Federal Board of Revenue (FBR) officials on Wednesday said that the Benami Transaction (Prohibition) Act 2017 has been implemented to stop transactions being conducted through 'benami' accounts, the numbers of which run into hundreds of thousands.

At a briefing for media representatives in Islamabad, FBR Member Inland Revenue (IR) Policy Dr Hamid Ateeq Sarwar highlighted the salient features of the newly enforced law with the aim of creating awareness that could help deal with benami transactions.

"It was due to benami accounts that we [Pakistan] had to face embarrassment at the FATF," he said, revealing that intelligence services have reported more than 900 cases in which transactions worth millions of rupees were carried out through benami accounts.
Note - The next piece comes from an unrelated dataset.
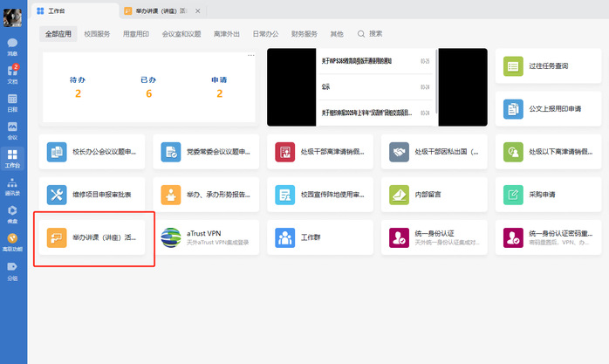Open 过往任务查询 past task query
Image resolution: width=609 pixels, height=364 pixels.
pos(549,66)
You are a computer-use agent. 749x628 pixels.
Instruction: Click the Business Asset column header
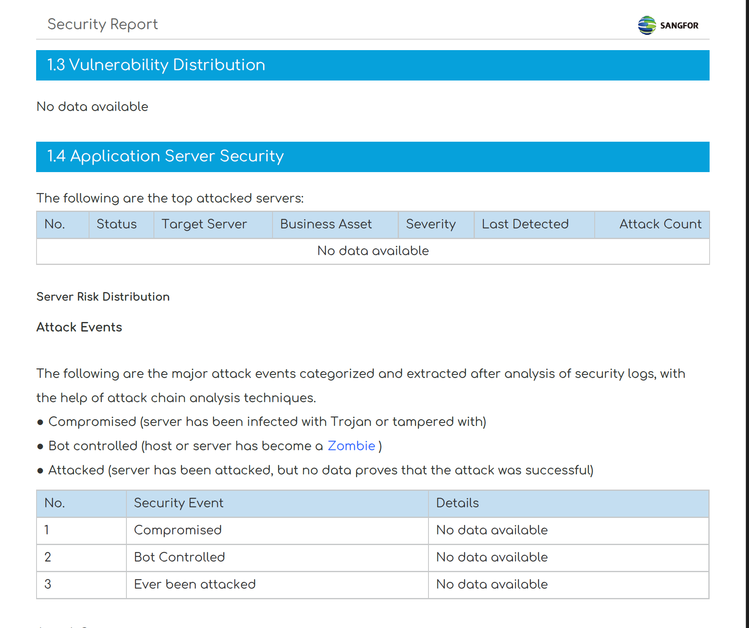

The government had implemented the much awaited Benami Act on Monday — in line with its efforts to document the economy – allowing tax officials to confiscate whole properties, expensive vehicles and bank accounts registered with fictitious individuals.

The term benami refers to the practice of holding property/assets in the name of one person for the benefit of another. However, benami is often aimed at concealing ownership of assets acquired through illegal means, defrauding creditors, and/or evading payments of government fees, charges or taxes.

Sarwar today said the Benami Act will apply to all transactions which have been carried out since February 2017.

He said there were different dimensions of the law and the FBR will work as the prosecuting agency. It will collect information about all benami properties and transactions taking place in the country, but the adjudicating authority will be outside the FBR, he added.

According to the official, a benami holder will be awarded a penalty of minimum one-year imprisonment and seven years maximum, whereas the person providing wrong information to this effect would be awarded a sentence of minimum six months and a maximum of five years.

He said a federal tribunal, headed by a chairman, will also be established. The federal government will have the powers to appoint the chairman in accordance with the law.

Sarwar said the chairman could be a sitting judge of a high court or any Grade-22 officer. The tribunal will also be authorised to hear appeals.

As per a decision taken during a Board meeting yesterday, the tax commissioners of Karachi, Lahore and Islamabad will be authorised to look into the matters in their respective jurisdictions. The investigation of the benami transactions will be carried out by a Grade-18 officer or a deputy commissioner.

The FBR official said that Pakistan currently has a law for exchanging tax information with 50 countries while negotiations with other countries where the Pakistani diaspora is based are also in progress in order to bring potential taxpayers into the net.